Your task:
Reproduce every one of the following entries word for word.
____
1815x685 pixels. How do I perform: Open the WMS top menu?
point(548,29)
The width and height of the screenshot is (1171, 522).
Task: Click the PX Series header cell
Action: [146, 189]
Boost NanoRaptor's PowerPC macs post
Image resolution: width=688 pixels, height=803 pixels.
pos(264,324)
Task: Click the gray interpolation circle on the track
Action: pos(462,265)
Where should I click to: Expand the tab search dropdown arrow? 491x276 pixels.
____
Problem solution:
1815x685 pixels. How do I perform: Open the WMS top menu?
point(548,29)
The width and height of the screenshot is (1171, 522).
Task: Click the PX Series header cell
Action: [146, 189]
Boost NanoRaptor's PowerPC macs post
Image resolution: width=688 pixels, height=803 pixels.
pos(264,324)
Task: Click the gray interpolation circle on the track
Action: pos(462,265)
Where should I click to: Expand the tab search dropdown arrow? 491x276 pixels.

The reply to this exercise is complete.